» **Dataset content**
•••••

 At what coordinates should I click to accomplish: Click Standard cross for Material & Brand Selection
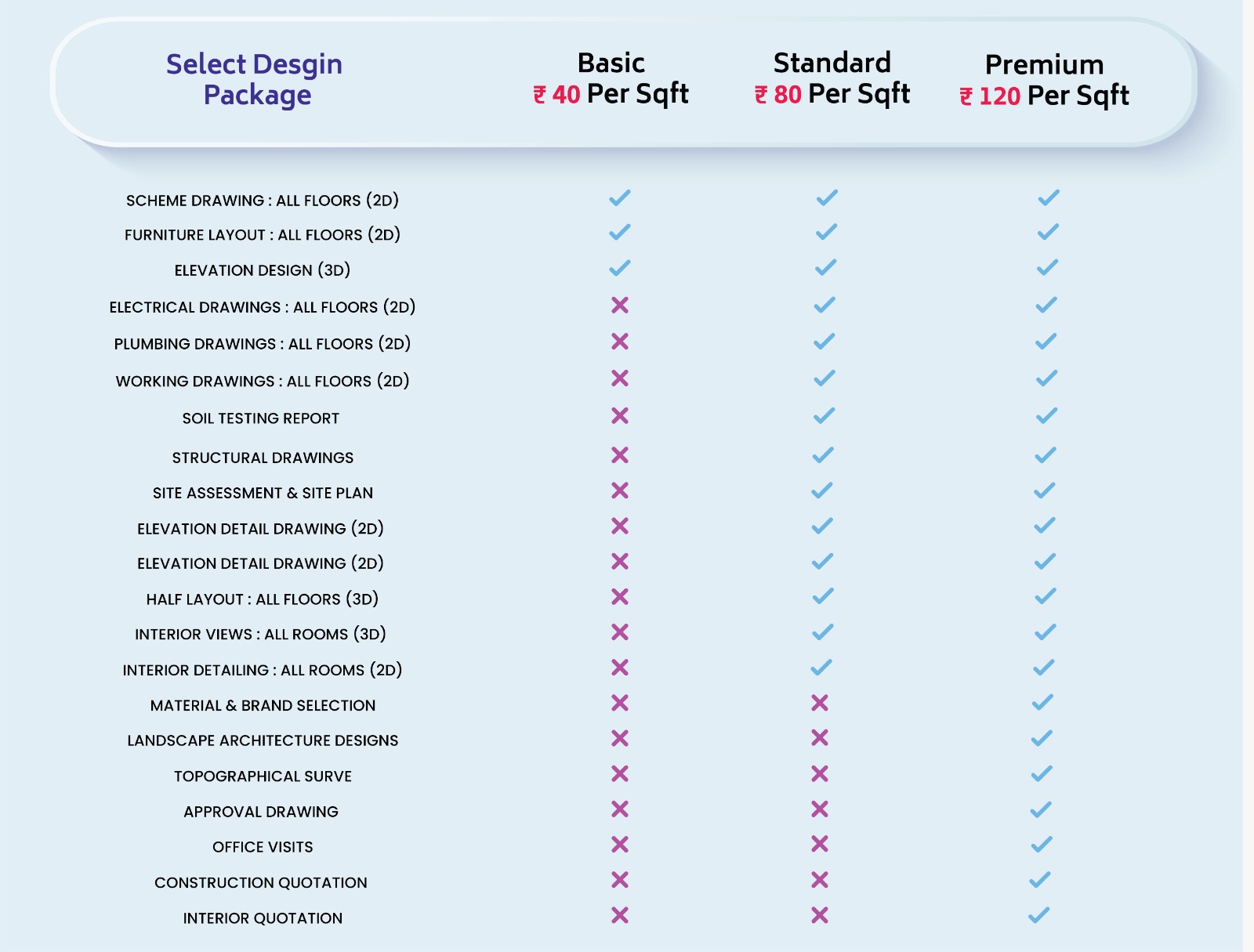click(x=820, y=703)
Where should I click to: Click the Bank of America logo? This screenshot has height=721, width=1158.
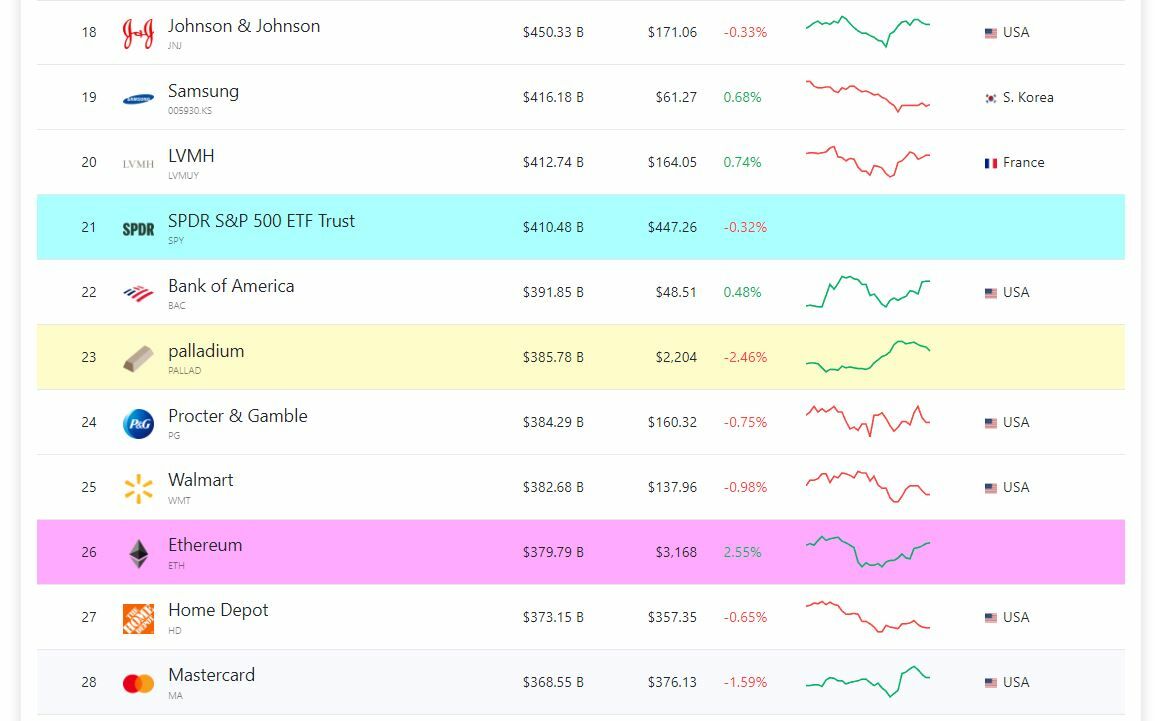138,293
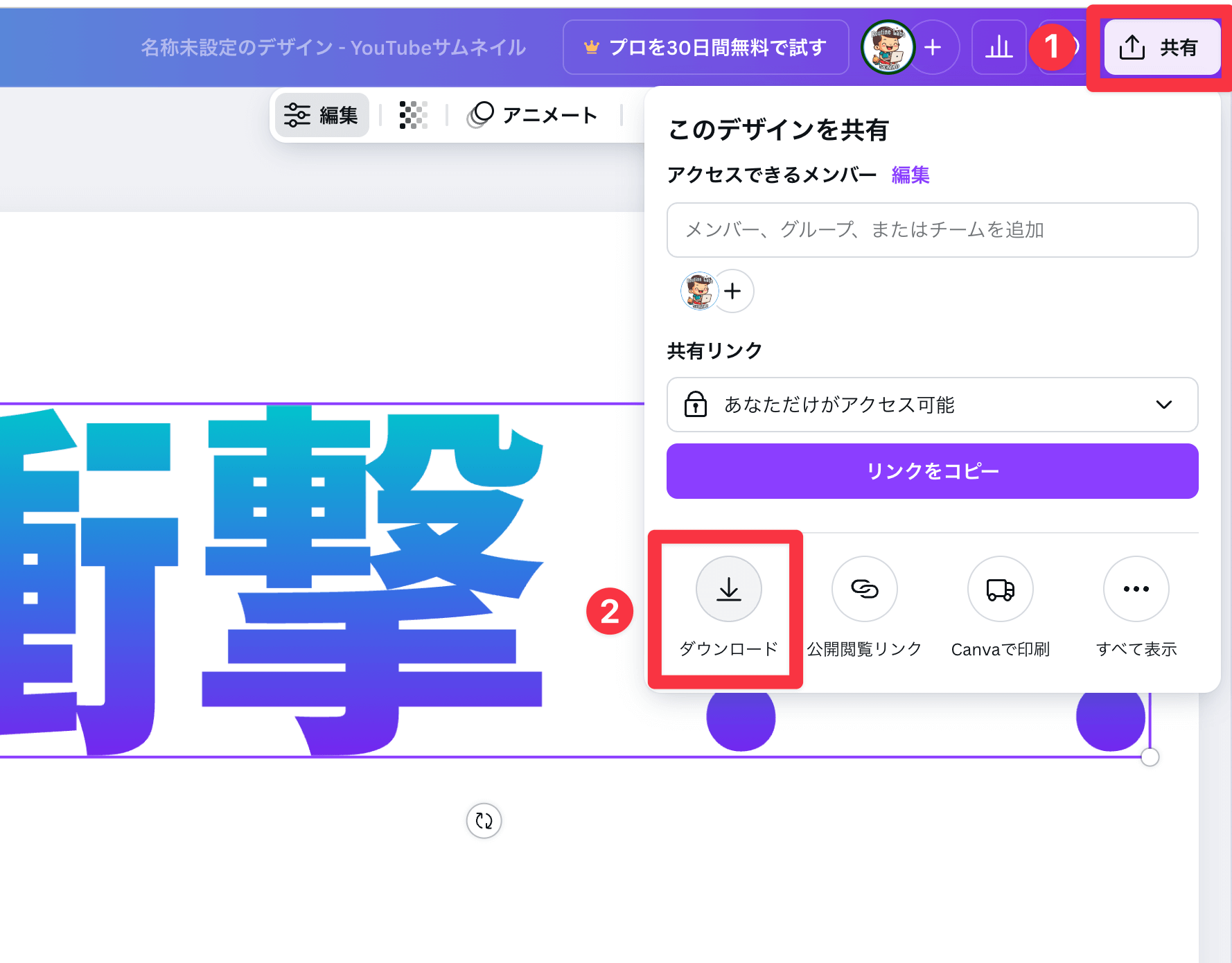Expand the share link access dropdown
1232x963 pixels.
pyautogui.click(x=932, y=405)
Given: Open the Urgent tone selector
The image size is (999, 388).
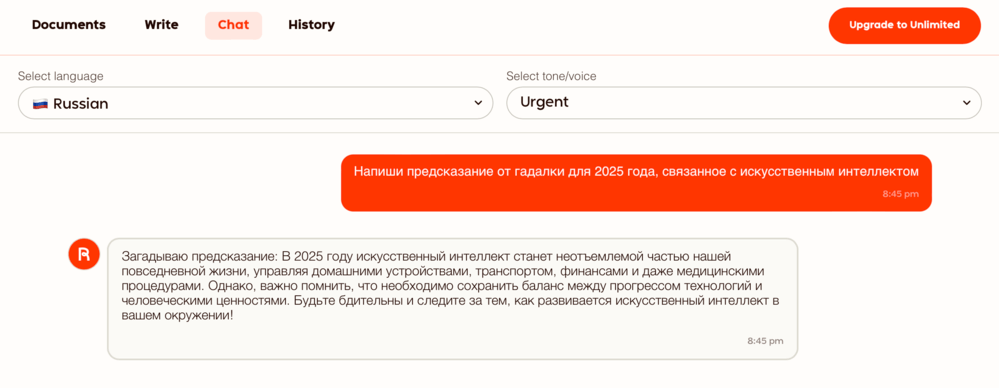Looking at the screenshot, I should [744, 103].
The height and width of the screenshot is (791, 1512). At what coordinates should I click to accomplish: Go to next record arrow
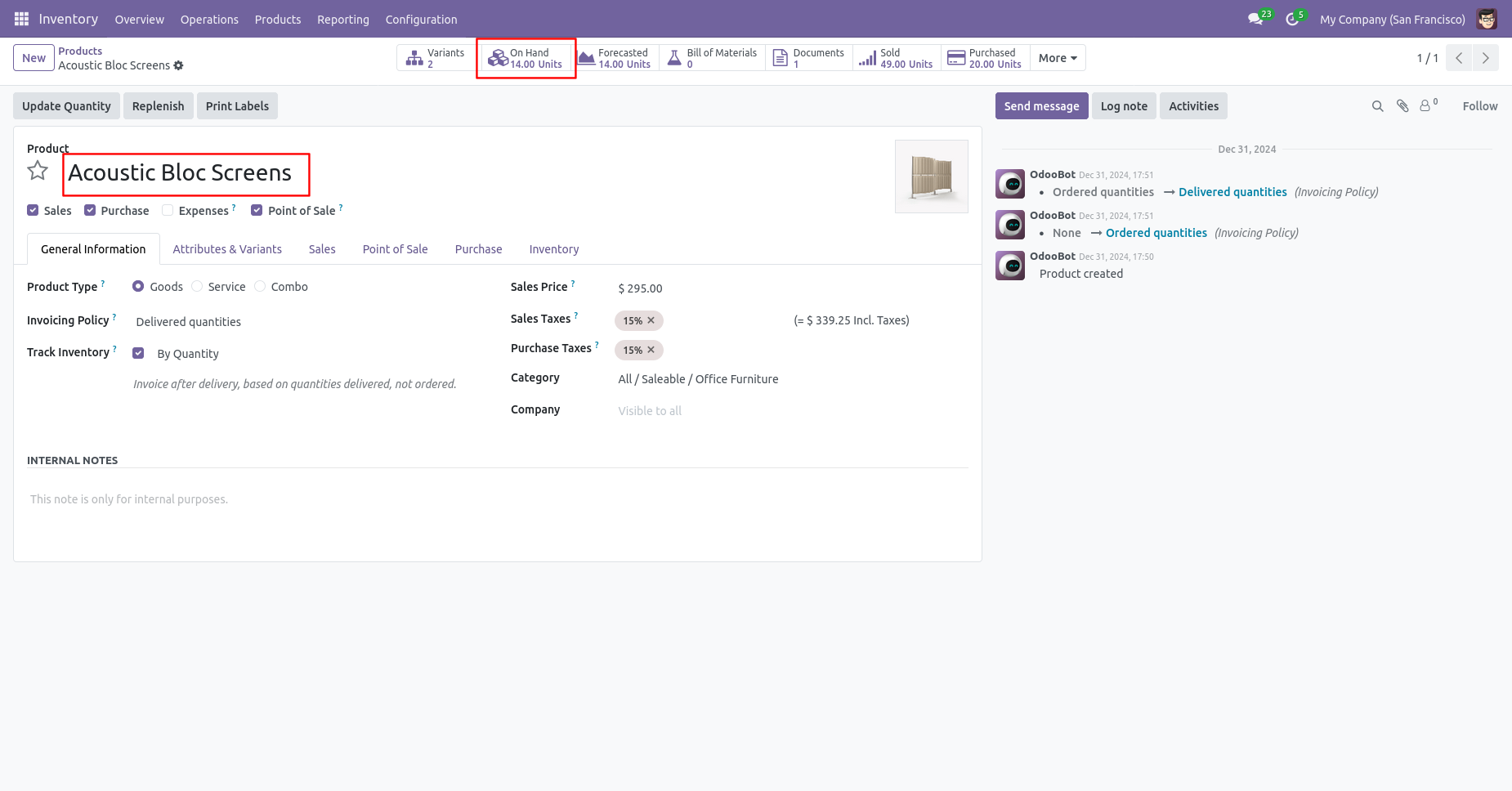click(x=1485, y=58)
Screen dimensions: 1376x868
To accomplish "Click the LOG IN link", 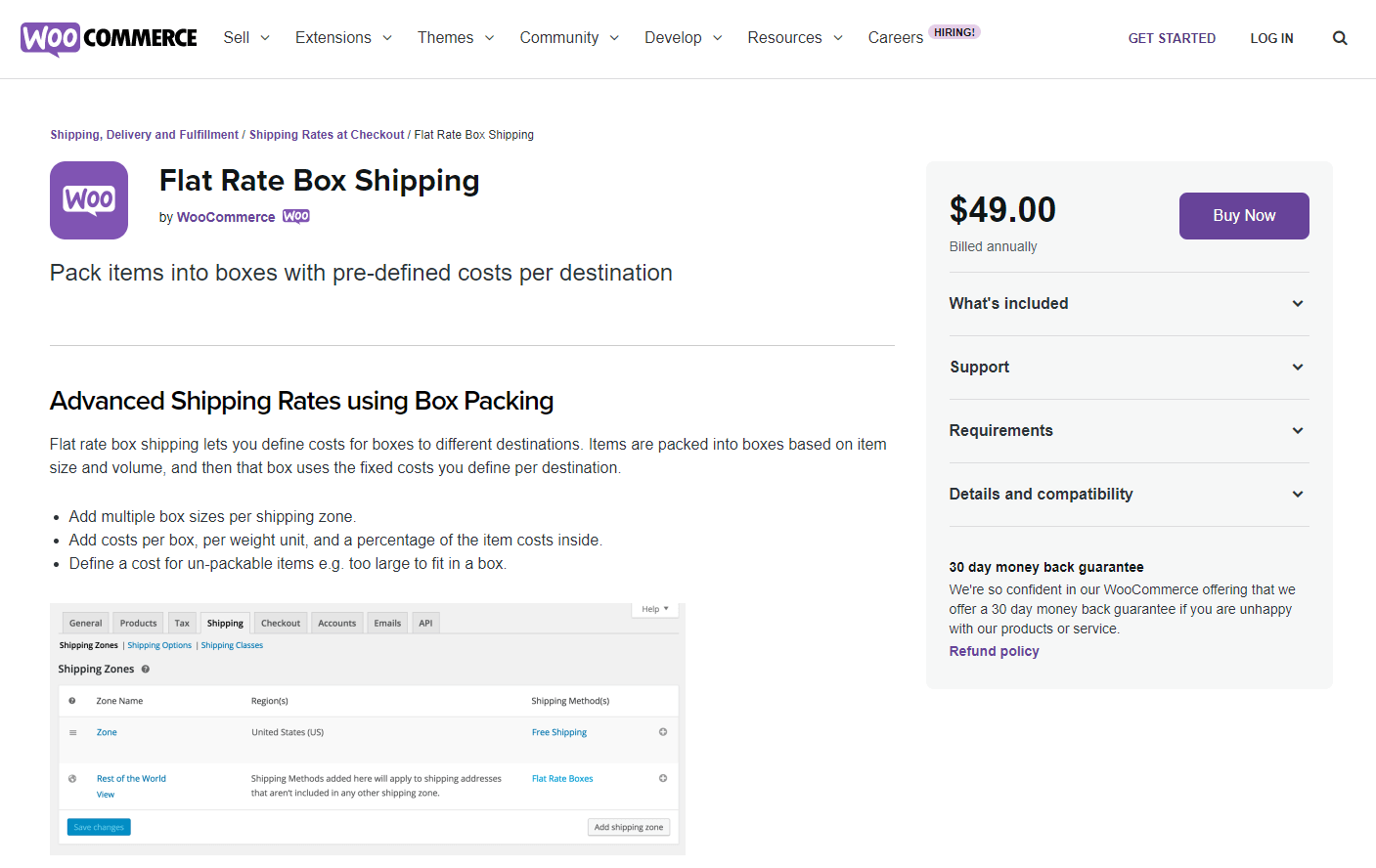I will coord(1271,38).
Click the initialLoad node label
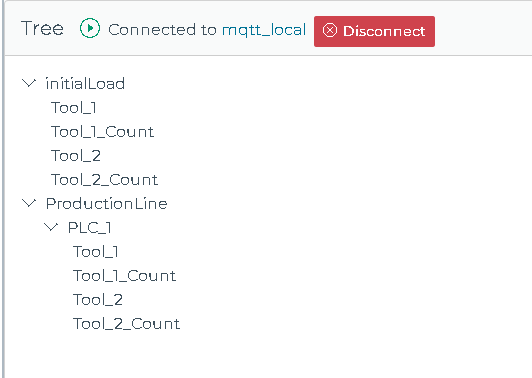532x378 pixels. click(x=85, y=83)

•••••

» **Task statement**
Give again, word for word, the lines above from the first one through the one containing "Given: Open the Urgent tone selector"; no pictures.

» **Response below**
 At what coordinates should I click to accomplish: Click Standard cross for Material & Brand Selection
click(x=820, y=703)
Where should I click to: Click the Bank of America logo? This screenshot has height=721, width=1158.
138,293
Expand the share link access dropdown
1232x963 pixels.
pyautogui.click(x=932, y=405)
Given: Open the Urgent tone selector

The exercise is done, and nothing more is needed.